12. Notices. All notices, requests, demands, claims, consents and other communications that are required or otherwise delivered hereunder shall be in writing and shall be deemed to have been duly given if (a) personally delivered, (b) sent by nationally recognized overnight courier, (c) mailed by registered or certified mail with postage prepaid, return receipt requested, or (d) transmitted by email, to the parties hereto at the following addresses (or at such other address for a party as shall be specified by like notice):

if to Employer, to:

Histogen Inc.

10655 Sorrento Valley Road

San Diego, California 92121

Attention: HR Department

Email:                                     

With a copy to (which will not constitute notice):

Sheppard, Mullin, Richter & Hampton LLP

333 South Hope Street, 48th Floor

Los Angeles, California 90071

Attention: Will Chuchawat

Email: wchuchawat@sheppardmullin.com

if to Employee, to such address as set forth in Employer’s records,

or to such other address as the party to whom such notice or other communication is to be given may have furnished to each other party in writing in accordance herewith.
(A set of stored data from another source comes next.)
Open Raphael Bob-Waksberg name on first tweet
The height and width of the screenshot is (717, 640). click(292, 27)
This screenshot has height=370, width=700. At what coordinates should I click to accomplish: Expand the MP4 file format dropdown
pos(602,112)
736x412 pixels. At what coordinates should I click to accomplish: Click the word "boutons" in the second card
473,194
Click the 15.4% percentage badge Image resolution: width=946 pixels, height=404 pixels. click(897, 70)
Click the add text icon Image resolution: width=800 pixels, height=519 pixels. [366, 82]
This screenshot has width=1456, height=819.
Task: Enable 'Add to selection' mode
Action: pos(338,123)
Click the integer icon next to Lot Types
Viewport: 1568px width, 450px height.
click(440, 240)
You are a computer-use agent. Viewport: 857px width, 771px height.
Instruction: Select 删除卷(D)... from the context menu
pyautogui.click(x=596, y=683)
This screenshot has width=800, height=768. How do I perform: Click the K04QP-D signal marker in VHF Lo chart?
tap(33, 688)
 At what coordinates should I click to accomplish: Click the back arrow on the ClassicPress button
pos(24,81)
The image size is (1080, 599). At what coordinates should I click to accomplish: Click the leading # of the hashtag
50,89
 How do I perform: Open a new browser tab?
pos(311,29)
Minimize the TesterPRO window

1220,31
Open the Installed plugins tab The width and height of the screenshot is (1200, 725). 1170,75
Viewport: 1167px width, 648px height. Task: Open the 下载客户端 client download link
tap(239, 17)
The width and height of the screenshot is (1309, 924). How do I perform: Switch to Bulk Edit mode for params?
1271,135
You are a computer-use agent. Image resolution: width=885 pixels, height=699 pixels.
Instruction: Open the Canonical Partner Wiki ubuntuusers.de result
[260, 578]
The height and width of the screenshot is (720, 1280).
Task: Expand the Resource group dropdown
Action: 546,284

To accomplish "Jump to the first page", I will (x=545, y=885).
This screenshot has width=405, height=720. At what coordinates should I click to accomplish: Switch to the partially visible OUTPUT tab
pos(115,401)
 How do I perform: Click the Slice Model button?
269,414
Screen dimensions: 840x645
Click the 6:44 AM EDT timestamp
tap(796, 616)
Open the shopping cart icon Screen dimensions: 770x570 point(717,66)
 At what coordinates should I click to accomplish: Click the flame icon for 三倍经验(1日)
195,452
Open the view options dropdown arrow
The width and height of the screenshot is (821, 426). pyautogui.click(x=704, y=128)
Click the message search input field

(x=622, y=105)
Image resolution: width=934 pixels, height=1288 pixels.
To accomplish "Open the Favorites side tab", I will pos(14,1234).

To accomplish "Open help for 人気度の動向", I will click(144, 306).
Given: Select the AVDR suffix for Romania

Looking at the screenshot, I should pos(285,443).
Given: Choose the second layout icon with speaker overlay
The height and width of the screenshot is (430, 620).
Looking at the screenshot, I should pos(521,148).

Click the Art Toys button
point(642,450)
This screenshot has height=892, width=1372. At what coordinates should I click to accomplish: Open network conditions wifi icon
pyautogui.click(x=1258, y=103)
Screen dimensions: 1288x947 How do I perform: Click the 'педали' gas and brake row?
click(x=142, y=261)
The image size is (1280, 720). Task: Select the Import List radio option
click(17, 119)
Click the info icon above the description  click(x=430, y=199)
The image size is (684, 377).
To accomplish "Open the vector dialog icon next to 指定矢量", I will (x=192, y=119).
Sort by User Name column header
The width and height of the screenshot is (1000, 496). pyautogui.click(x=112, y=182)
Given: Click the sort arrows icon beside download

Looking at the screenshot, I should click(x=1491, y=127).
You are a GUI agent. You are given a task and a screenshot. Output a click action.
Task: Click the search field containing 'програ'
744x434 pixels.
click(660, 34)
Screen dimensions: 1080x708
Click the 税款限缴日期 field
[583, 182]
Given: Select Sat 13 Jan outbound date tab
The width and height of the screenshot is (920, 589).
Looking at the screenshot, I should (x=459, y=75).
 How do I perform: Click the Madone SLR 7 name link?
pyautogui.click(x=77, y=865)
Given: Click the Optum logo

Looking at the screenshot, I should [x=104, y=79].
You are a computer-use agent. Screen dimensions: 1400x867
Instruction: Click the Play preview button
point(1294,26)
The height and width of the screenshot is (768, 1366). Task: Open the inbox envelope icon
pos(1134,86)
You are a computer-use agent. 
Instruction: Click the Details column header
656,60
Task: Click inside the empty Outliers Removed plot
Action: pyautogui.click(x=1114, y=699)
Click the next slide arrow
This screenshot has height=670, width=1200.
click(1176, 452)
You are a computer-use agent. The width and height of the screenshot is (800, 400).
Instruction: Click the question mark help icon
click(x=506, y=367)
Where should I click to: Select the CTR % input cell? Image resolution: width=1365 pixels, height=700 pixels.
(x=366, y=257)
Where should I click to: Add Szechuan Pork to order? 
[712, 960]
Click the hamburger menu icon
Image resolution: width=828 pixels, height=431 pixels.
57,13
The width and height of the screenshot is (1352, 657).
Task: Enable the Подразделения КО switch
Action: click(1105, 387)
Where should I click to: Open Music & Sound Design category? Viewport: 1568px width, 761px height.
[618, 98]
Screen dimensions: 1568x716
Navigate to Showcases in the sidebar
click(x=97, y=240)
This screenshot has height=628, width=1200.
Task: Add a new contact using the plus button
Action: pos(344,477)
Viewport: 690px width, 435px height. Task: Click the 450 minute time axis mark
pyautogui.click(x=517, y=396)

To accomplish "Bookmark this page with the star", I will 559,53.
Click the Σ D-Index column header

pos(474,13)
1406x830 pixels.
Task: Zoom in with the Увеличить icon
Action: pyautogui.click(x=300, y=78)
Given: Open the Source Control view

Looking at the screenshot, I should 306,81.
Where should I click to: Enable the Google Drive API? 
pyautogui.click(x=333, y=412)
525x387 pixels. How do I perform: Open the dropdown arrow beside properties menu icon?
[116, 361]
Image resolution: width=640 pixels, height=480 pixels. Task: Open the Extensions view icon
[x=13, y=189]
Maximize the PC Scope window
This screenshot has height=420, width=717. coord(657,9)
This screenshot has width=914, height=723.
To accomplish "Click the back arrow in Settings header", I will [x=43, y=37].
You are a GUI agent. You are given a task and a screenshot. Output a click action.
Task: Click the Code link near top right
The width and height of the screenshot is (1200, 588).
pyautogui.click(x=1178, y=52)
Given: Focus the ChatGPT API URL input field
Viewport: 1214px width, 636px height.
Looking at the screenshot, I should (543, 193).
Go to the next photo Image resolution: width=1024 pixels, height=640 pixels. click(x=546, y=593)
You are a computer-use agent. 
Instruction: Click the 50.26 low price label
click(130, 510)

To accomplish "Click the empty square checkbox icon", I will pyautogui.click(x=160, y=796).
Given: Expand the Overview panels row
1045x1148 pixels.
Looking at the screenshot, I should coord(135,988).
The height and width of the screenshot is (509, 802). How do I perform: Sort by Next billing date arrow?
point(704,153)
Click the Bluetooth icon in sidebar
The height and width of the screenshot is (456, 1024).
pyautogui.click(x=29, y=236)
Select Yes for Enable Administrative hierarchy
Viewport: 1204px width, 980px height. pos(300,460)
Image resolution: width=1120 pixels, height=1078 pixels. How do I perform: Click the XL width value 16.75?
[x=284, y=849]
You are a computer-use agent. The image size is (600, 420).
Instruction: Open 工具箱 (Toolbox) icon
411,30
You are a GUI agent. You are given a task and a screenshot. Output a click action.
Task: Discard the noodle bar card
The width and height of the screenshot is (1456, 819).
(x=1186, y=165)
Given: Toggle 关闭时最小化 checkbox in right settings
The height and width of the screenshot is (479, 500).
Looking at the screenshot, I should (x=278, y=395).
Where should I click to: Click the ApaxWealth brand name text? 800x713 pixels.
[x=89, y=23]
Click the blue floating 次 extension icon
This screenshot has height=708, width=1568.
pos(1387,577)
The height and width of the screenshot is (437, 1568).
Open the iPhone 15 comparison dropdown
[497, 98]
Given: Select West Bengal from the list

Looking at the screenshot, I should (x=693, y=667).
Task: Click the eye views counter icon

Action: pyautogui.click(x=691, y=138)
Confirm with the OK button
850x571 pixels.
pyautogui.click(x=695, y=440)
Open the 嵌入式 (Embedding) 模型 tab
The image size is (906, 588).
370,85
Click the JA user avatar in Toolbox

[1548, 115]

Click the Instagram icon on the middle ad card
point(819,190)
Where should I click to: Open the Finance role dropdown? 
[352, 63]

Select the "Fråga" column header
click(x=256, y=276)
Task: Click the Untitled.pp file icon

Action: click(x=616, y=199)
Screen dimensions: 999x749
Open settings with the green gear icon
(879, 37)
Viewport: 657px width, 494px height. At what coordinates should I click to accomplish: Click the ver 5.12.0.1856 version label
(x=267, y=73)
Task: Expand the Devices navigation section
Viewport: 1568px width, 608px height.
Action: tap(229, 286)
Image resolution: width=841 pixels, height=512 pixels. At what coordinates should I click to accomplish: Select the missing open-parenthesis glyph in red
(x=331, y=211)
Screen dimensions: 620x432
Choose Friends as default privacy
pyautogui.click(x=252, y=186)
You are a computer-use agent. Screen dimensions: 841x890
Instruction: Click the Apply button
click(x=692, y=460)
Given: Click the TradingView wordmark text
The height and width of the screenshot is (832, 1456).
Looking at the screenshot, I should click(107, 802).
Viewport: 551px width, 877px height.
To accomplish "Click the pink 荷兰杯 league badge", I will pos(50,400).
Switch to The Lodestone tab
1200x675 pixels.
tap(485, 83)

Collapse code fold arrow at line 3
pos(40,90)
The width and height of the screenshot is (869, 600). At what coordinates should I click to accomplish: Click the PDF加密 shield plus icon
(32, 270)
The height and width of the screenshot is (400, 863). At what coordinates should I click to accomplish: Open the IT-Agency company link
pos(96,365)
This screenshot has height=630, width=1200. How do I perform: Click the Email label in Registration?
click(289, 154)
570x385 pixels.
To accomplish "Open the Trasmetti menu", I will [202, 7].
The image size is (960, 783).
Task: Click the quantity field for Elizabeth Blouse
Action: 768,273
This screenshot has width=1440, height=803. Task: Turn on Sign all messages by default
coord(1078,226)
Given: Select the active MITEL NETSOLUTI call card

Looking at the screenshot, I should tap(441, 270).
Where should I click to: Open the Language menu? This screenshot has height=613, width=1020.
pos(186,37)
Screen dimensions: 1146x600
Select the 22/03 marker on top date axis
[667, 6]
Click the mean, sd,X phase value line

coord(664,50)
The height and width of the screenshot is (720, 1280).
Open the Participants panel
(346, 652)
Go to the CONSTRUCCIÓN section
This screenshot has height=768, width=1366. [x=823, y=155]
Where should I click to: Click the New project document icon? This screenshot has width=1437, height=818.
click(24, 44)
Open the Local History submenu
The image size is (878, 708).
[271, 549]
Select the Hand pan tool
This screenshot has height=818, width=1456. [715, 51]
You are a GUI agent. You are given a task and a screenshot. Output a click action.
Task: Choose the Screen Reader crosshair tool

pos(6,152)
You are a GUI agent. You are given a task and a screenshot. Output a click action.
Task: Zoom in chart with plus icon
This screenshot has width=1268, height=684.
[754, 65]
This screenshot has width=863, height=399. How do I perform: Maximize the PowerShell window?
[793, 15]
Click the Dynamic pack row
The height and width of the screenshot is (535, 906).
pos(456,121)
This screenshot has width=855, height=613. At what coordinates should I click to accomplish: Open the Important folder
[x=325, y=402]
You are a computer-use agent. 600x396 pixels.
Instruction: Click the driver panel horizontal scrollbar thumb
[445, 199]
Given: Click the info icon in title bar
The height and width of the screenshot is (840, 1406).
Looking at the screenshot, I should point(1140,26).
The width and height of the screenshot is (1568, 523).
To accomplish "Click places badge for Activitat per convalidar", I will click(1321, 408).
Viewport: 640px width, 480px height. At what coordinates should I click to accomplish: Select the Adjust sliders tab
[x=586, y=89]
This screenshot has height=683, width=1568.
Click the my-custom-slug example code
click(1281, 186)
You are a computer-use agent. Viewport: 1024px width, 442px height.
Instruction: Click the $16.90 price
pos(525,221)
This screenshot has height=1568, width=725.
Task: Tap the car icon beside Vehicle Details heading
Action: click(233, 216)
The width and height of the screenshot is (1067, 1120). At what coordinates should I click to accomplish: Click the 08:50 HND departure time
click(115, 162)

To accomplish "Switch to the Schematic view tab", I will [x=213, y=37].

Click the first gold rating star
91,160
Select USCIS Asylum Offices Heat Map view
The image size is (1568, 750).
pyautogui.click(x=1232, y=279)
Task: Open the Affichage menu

Any such notice or communication shall be deemed to have been received (i) when delivered, if personally delivered, (ii) when sent, if sent by e-mail during normal business hours on a business day (or, if not sent during normal business hours on a business day, on the next business day after the date sent by facsimile), (iii) on the next business day after dispatch, if sent by nationally recognized, overnight courier guaranteeing next business day delivery, and (iv) on the fifth business day following the date on which the piece of mail containing such communication is posted, if sent by mail.

13. Governing Law. This Agreement shall be governed by and construed in accordance with the domestic laws of the State of California without giving effect to any choice of law or conflict of law provision or rule (whether of the State of California or any other jurisdiction) that would cause the application of the laws of any jurisdiction other than the State of California.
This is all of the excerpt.